Однако у немецкой повозки не вытащишь колесную чеку. Их там и нет вовсе, а есть гайки. А гайку голыми руками не возьмешь.

Мы ползаем под повозками, пробуем гайки на ощупь, может, какая-нибудь не очень туго затянута. Но ничего не вышло, только в коломазь вывозились по самые уши.

Мы вылезли из-под повозок, стали поодаль и обсуждаем провал очередной диверсии, клянем на все лады коломазь, как вдруг:

— Ком гир!

Идите, значит, сюда. Это со двора вышел солдат. В одной руке он держит ведро, другой ведет на поводу коня.

Мы стоим и прикидываем: убегать или подойти? Видел он, что мы делали, или нет?

Битюг прогромыхал копытами о порожек калитки, и вот он, огромный, лоснящийся, уже на улице. Готовые в любую минуту спасаться бегством, мы все же подошли.

— Вассер, вассер, — показал фашист на колодезь и сунул мне в руки ведро, а Саньке поводья.

До чего мы дожили! Вместо того чтобы сражаться против фашистов, вынуждены поить их лошадей. Скрипит журавль, звонко падают в колодезь капли студеной воды, а меня разбирает злость на Саньку.

— Тоже мне герой! Не успел его этот бугай окликнуть, а он уже рад стараться.

— А сам чего не убегал? — огрызается Санька. — Ты смелый, вот и удрал бы.
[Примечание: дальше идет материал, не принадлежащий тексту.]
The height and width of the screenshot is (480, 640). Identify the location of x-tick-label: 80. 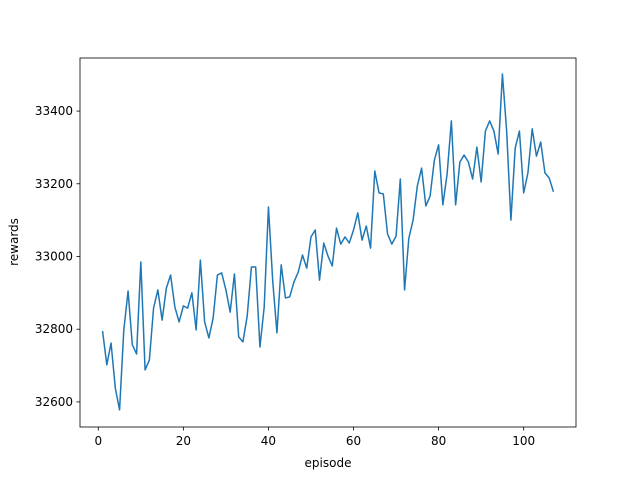
(438, 441).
— А может, я тебя выручить хотел?..

Фашист скрылся за воротами. Битюг фыркает, только брызги летят во все стороны, и так мотает головой, что поводьев не удержать. Тут Санька огляделся вокруг да как даст битюгу кулаком по храпу:

— Стой, Гитлер несчастный!

Битюг задрал голову, подался назад, едва из рук не вырвался и, лишь увидав воду, успокоился и потянулся к ведру. Санькин пример вдохновил и меня.

— Пей, фашистская морда!

И ведром битюгу в зубы.

Он снова задрал голову, постоял, поклацал зубами, будто у него полон рот камней, и во второй раз потянулся к ведру. А я ему снова:

— Пей, фашистская морда!

Правда, получилось не очень удачно: полведра попало Саньке на голову. Теперь фыркают двое — фашистский конь и мой товарищ. А Санька вдобавок еще и ругается:

— Ты смотри, куда льешь, черт сухорукий.

Зато, когда немец привел второго битюга, первый уже и смотреть не хотел на воду. Он пугливо отворачивался от ведра и, пятясь задом, тащил за собой Саньку.

Второго мы напоили таким же способом и доложили подводчику:

— Готово, пан! Не хочет больше.

— Гут, гут, — похвалил нас немец, и мы, довольные, побежали прочь от колодца. Как же, станем мы их лошадей поить. Поищите дураков!